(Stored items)
----
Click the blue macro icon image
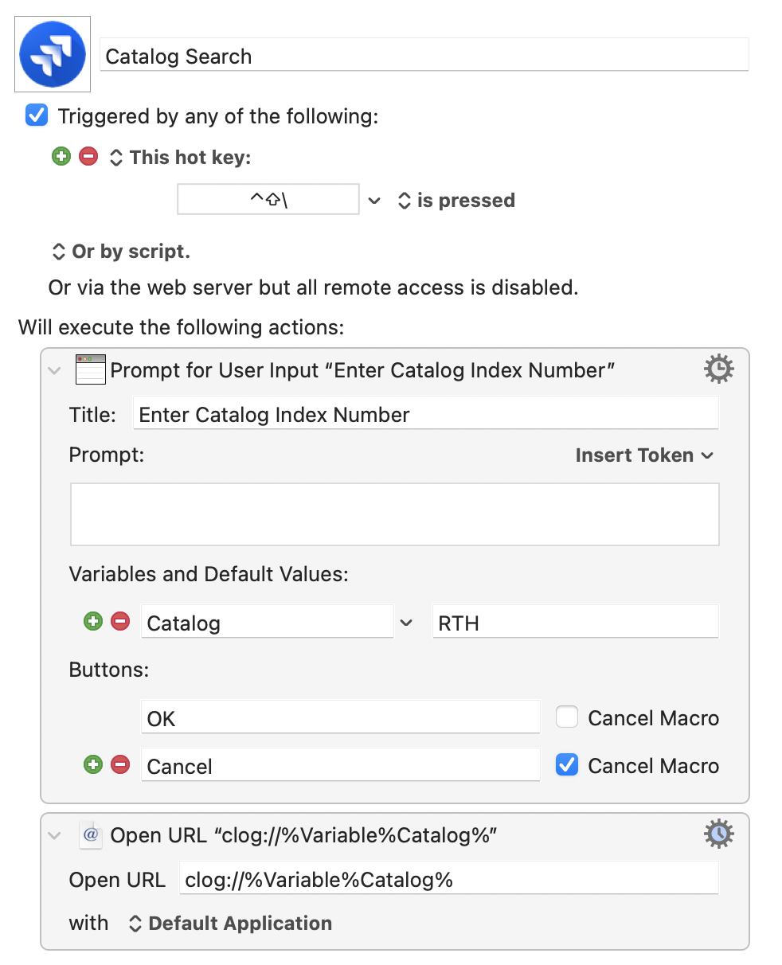The height and width of the screenshot is (965, 782). (53, 54)

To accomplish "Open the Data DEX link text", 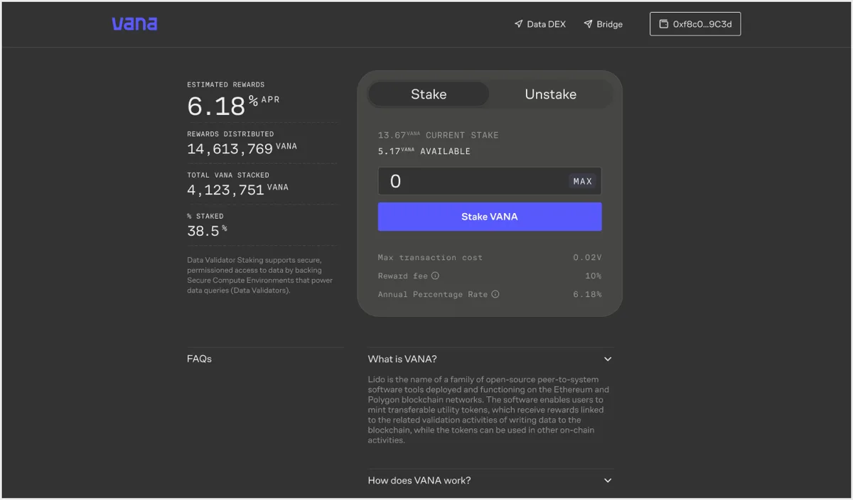I will (546, 24).
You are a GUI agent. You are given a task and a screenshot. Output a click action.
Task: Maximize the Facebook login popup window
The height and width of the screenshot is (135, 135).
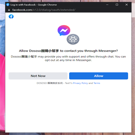117,5
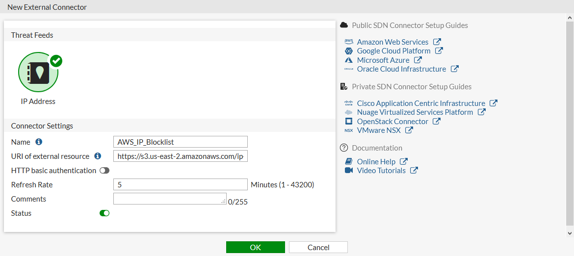Click the scrollbar down arrow
574x256 pixels.
pos(569,233)
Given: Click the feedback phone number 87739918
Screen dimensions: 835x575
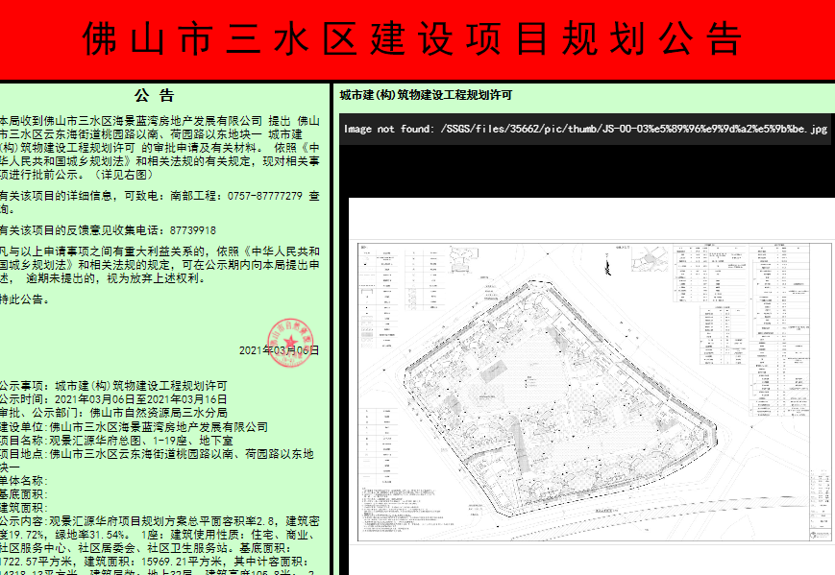Looking at the screenshot, I should [192, 230].
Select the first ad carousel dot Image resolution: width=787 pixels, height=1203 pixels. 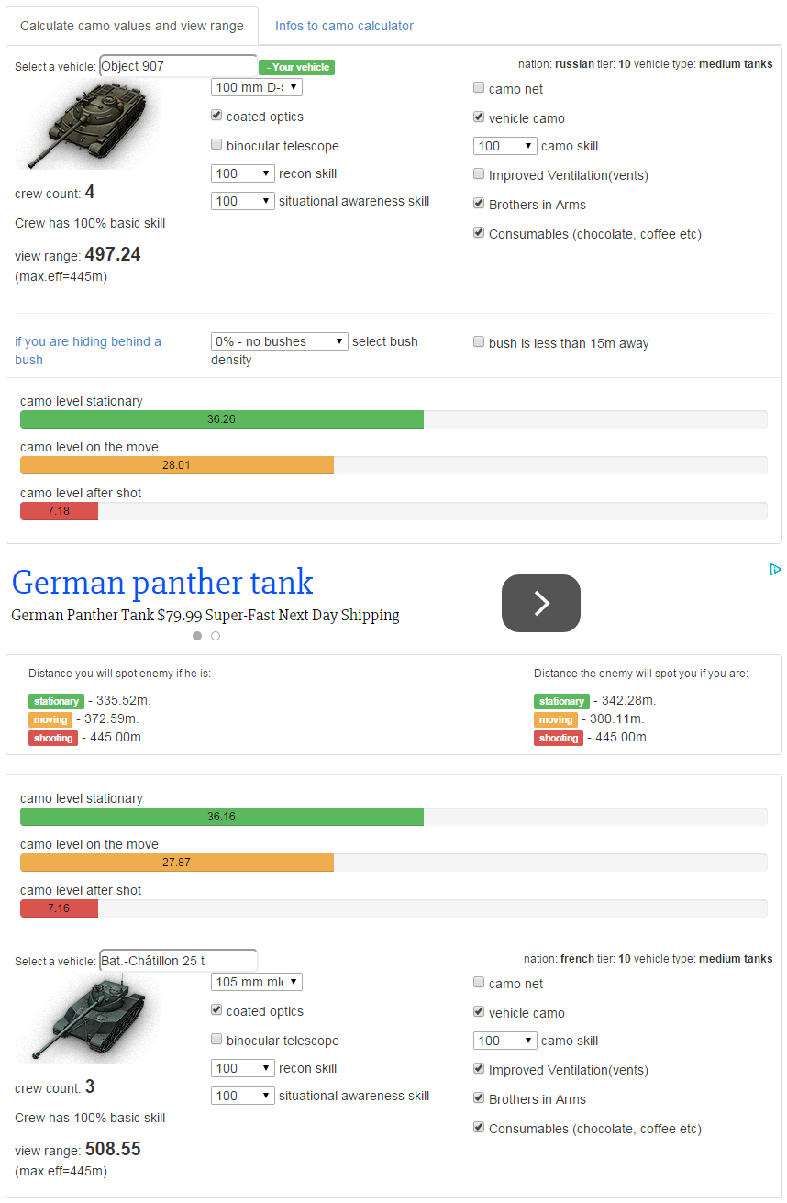pos(197,636)
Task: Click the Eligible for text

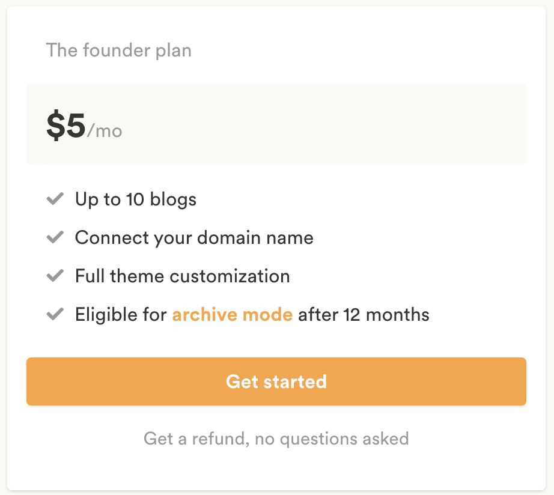Action: pos(121,315)
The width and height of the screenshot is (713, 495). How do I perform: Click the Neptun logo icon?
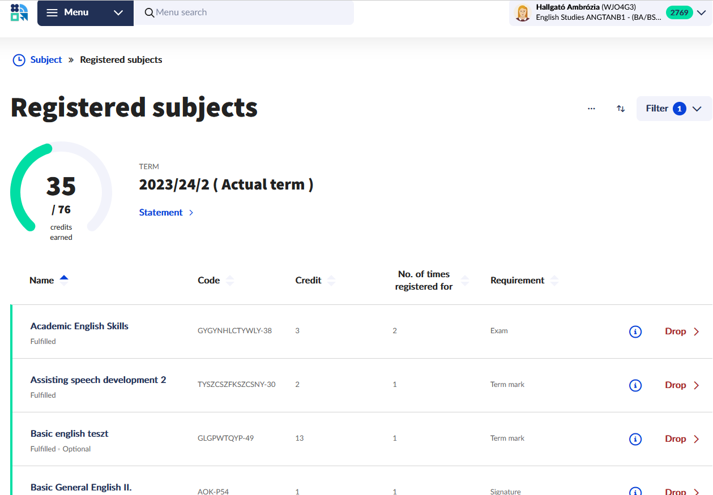(x=19, y=12)
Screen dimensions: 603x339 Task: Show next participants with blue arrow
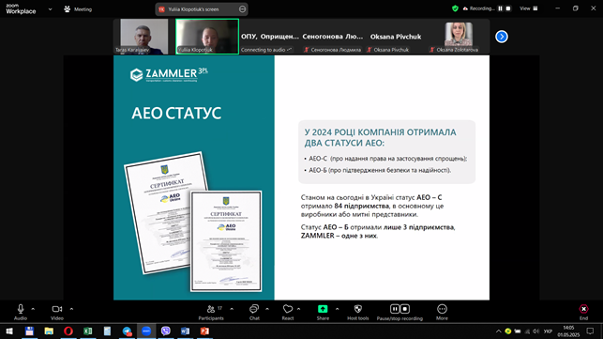(x=502, y=37)
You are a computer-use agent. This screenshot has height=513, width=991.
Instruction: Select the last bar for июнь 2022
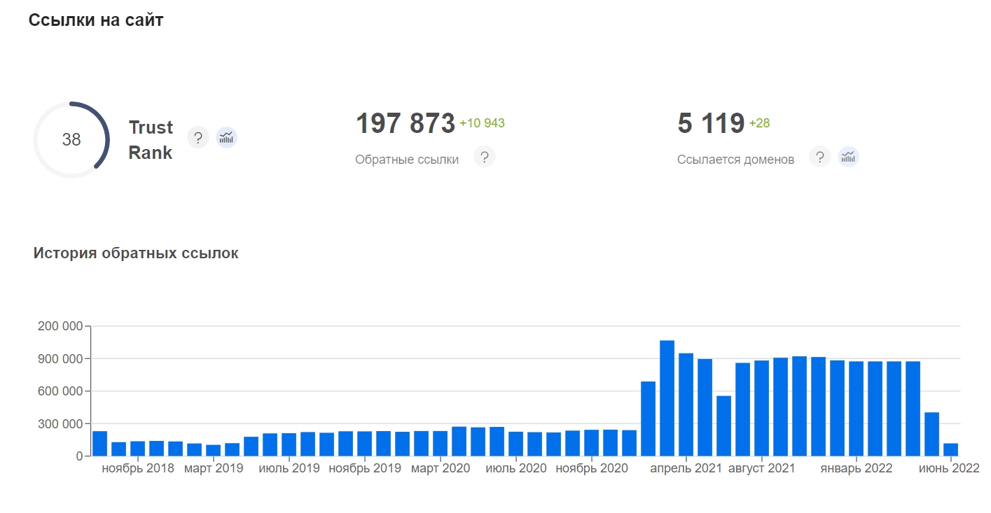[x=950, y=449]
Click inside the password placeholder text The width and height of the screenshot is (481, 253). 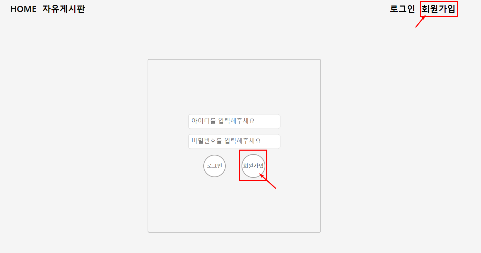[226, 141]
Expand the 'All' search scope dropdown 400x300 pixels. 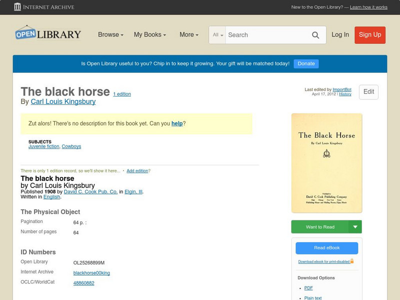pos(217,35)
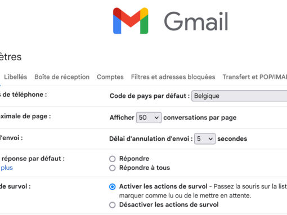Click the Gmail envelope logo icon
Screen dimensions: 287x215
[131, 21]
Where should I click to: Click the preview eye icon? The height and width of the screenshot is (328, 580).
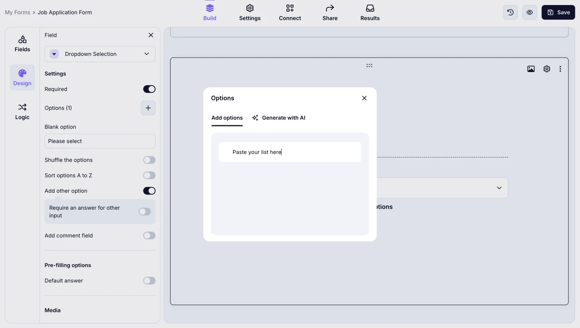coord(529,12)
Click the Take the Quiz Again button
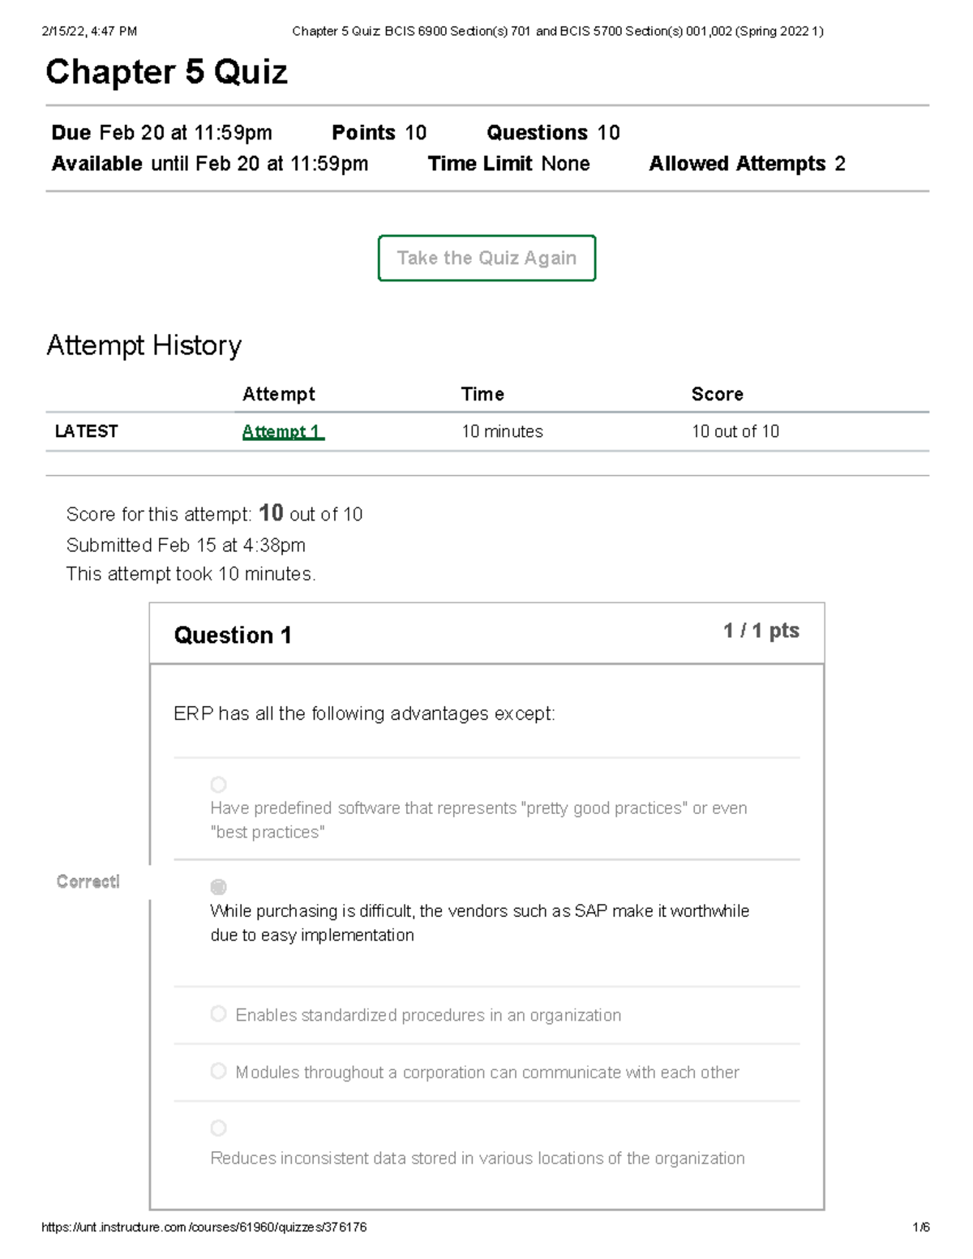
----
Problem to solve — Which lines of the data include the word "agent"? Copy each one.

Exercise response —
You are a GUI agent. You are given a task and a screenshot. Output a click action.
You are a computer-use agent. This screenshot has height=513, width=991.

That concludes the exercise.